LISTED ENTRIES Start Marker

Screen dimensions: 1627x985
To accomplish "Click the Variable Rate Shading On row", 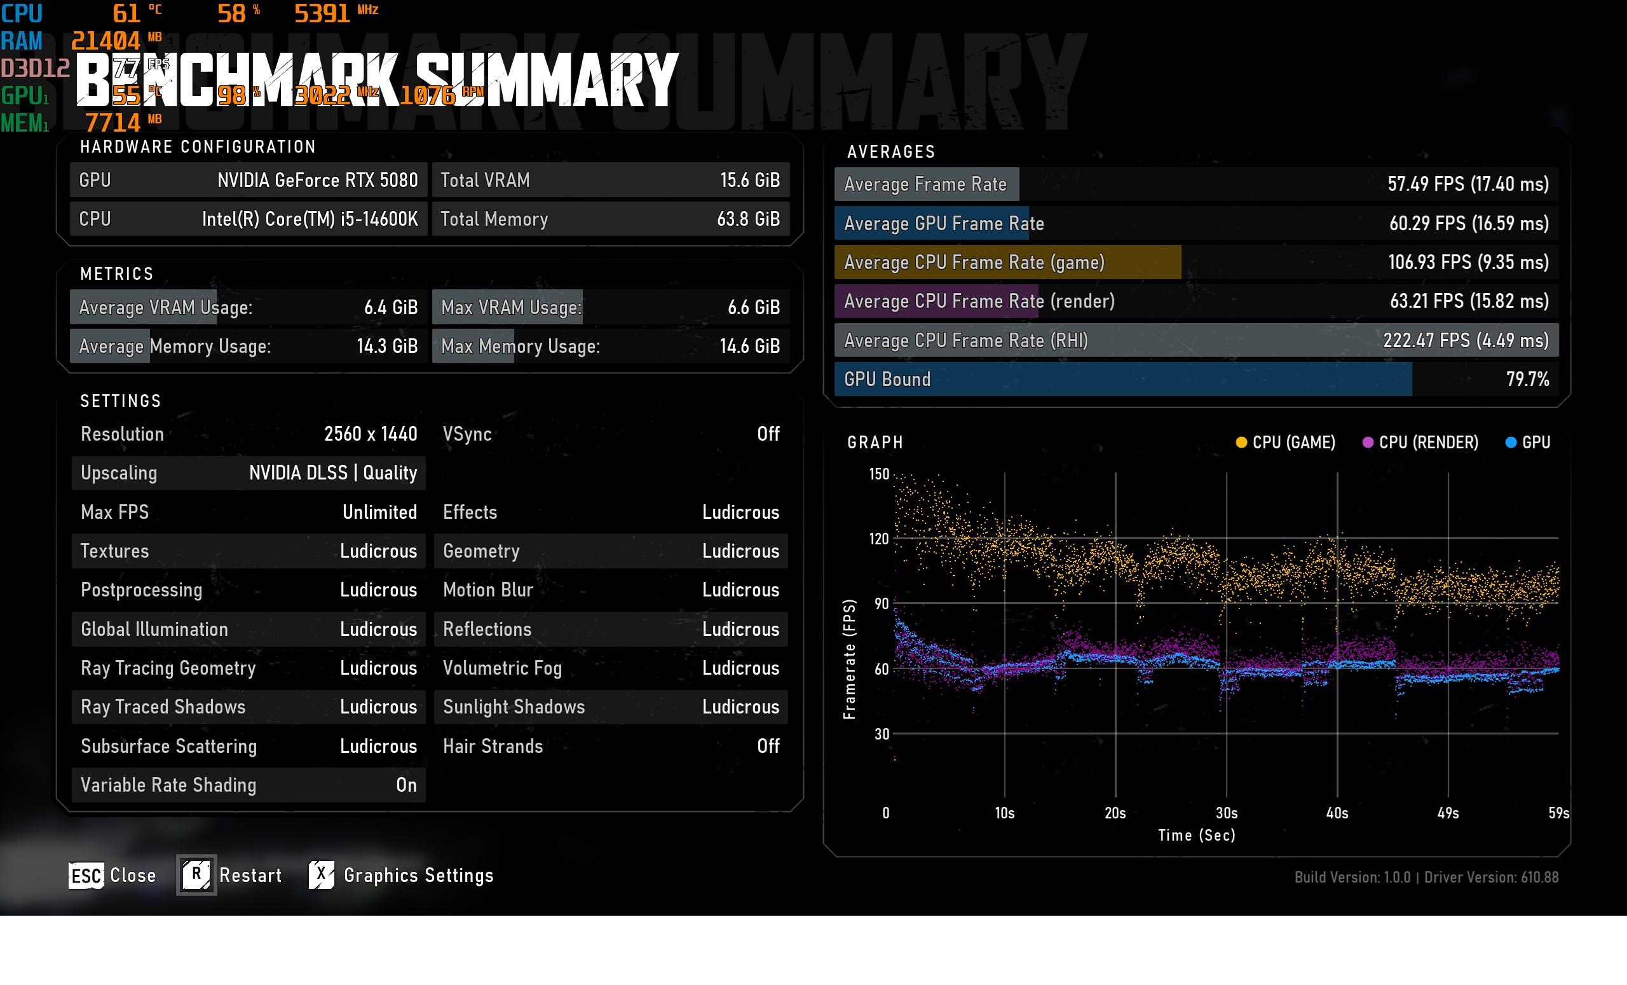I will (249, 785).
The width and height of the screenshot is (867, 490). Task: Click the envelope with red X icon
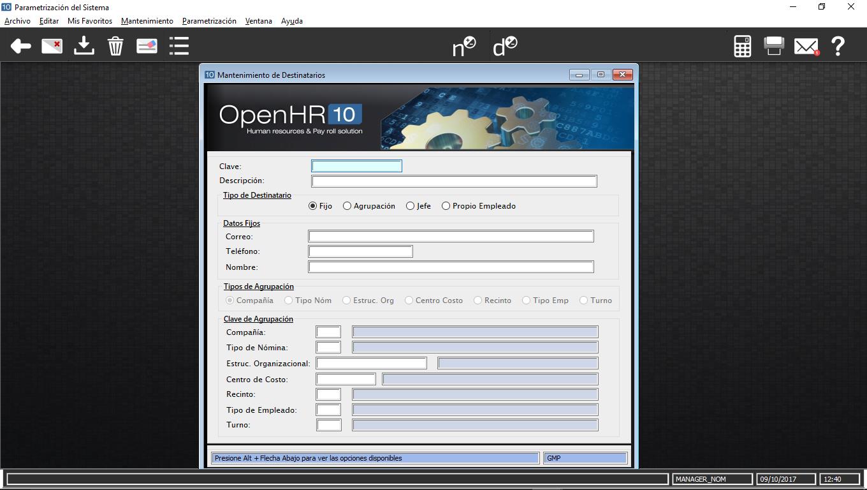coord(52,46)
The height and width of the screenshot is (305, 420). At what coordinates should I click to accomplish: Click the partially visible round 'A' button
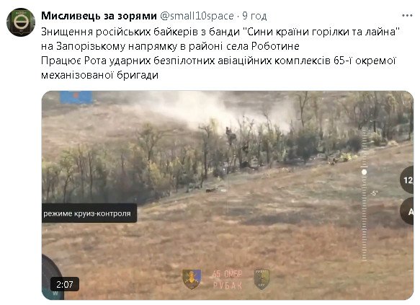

LISTED ENTRIES End Marker

▶ [PROBLEM TO SOLVE]
Only the lines from the one with "The width and" through the last line above belong in the answer. Reproduce them exactly, without the pictures.

▶ [TASK SOLUTION]
The width and height of the screenshot is (867, 490). Task: Click the envelope with red X icon
coord(52,46)
The height and width of the screenshot is (305, 420). At what coordinates should I click to accomplish: Click the partially visible round 'A' button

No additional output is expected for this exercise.